---- Dataset extract
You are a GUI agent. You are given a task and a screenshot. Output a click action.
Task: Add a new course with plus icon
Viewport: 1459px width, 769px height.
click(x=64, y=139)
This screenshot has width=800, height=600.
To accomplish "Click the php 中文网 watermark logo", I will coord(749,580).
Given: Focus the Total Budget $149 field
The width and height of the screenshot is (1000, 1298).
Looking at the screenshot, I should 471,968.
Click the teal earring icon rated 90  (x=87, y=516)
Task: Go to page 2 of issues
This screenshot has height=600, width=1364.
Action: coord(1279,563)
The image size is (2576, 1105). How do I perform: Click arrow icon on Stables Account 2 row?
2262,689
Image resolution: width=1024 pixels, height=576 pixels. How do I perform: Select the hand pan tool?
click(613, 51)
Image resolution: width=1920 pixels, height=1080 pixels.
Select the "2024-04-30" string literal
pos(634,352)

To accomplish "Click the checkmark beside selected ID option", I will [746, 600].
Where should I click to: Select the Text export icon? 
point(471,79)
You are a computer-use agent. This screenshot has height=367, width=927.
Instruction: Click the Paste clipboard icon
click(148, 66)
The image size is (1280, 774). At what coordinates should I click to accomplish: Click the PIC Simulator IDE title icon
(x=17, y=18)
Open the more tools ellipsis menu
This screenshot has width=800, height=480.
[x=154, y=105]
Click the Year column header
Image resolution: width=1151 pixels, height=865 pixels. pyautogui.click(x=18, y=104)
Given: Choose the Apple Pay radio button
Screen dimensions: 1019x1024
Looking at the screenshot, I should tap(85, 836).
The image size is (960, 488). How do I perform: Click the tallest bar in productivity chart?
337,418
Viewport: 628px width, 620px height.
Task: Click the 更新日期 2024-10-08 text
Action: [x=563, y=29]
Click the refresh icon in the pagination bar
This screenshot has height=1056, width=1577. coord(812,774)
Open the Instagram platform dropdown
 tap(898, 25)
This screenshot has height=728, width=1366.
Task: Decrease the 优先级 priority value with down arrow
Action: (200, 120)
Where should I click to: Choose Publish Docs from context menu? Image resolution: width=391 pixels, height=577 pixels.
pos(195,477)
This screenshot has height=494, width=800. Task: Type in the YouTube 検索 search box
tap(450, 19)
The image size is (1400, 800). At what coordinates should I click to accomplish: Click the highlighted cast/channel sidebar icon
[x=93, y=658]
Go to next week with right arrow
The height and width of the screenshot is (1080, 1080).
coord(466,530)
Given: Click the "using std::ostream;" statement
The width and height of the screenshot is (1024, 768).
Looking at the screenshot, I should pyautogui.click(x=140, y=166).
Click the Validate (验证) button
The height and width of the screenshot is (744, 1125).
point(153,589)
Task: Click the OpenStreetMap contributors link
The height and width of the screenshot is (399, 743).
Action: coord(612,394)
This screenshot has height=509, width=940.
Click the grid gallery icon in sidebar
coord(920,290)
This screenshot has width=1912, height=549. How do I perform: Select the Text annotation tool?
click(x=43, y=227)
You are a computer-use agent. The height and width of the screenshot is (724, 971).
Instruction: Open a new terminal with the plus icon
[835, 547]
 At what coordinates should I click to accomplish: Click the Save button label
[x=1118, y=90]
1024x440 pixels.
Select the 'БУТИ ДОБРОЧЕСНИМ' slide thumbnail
--------
▸ Activity
The response should consist of all the entries, copied without any alteration.

▸ Expected answer
You are a GUI agent. You are given a task and a screenshot. Output a click action.
Task: Add a new course with plus icon
Viewport: 1459px width, 769px height.
click(x=64, y=139)
This screenshot has width=800, height=600.
To accomplish "Click the php 中文网 watermark logo", I will coord(749,580).
Given: Focus the Total Budget $149 field
The width and height of the screenshot is (1000, 1298).
Looking at the screenshot, I should 471,968.
Click the teal earring icon rated 90  (x=87, y=516)
Task: Go to page 2 of issues
This screenshot has height=600, width=1364.
Action: coord(1279,563)
The image size is (2576, 1105). How do I perform: Click arrow icon on Stables Account 2 row?
2262,689
Image resolution: width=1024 pixels, height=576 pixels. How do I perform: Select the hand pan tool?
click(613, 51)
Image resolution: width=1920 pixels, height=1080 pixels.
Select the "2024-04-30" string literal
pos(634,352)

To accomplish "Click the checkmark beside selected ID option", I will [746, 600].
Where should I click to: Select the Text export icon? 
point(471,79)
You are a computer-use agent. This screenshot has height=367, width=927.
Instruction: Click the Paste clipboard icon
click(148, 66)
The image size is (1280, 774). At what coordinates should I click to accomplish: Click the PIC Simulator IDE title icon
(x=17, y=18)
Open the more tools ellipsis menu
This screenshot has width=800, height=480.
[x=154, y=105]
Click the Year column header
Image resolution: width=1151 pixels, height=865 pixels. pyautogui.click(x=18, y=104)
Given: Choose the Apple Pay radio button
Screen dimensions: 1019x1024
Looking at the screenshot, I should tap(85, 836).
The image size is (960, 488). How do I perform: Click the tallest bar in productivity chart?
337,418
Viewport: 628px width, 620px height.
Task: Click the 更新日期 2024-10-08 text
Action: [x=563, y=29]
Click the refresh icon in the pagination bar
This screenshot has height=1056, width=1577. coord(812,774)
Open the Instagram platform dropdown
 tap(898, 25)
This screenshot has height=728, width=1366.
Task: Decrease the 优先级 priority value with down arrow
Action: (200, 120)
Where should I click to: Choose Publish Docs from context menu? Image resolution: width=391 pixels, height=577 pixels.
pos(195,477)
This screenshot has height=494, width=800. Task: Type in the YouTube 検索 search box
tap(450, 19)
The image size is (1400, 800). At what coordinates should I click to accomplish: Click the highlighted cast/channel sidebar icon
[x=93, y=658]
Go to next week with right arrow
The height and width of the screenshot is (1080, 1080).
coord(466,530)
Given: Click the "using std::ostream;" statement
The width and height of the screenshot is (1024, 768).
Looking at the screenshot, I should pyautogui.click(x=140, y=166).
Click the Validate (验证) button
The height and width of the screenshot is (744, 1125).
point(153,589)
Task: Click the OpenStreetMap contributors link
The height and width of the screenshot is (399, 743).
Action: coord(612,394)
This screenshot has height=509, width=940.
Click the grid gallery icon in sidebar
coord(920,290)
This screenshot has width=1912, height=549. How do I perform: Select the Text annotation tool?
click(x=43, y=227)
You are a computer-use agent. The height and width of the screenshot is (724, 971).
Instruction: Open a new terminal with the plus icon
[835, 547]
 At what coordinates should I click to accomplish: Click the Save button label
[x=1118, y=90]
1024x440 pixels.
Select the 'БУТИ ДОБРОЧЕСНИМ' slide thumbnail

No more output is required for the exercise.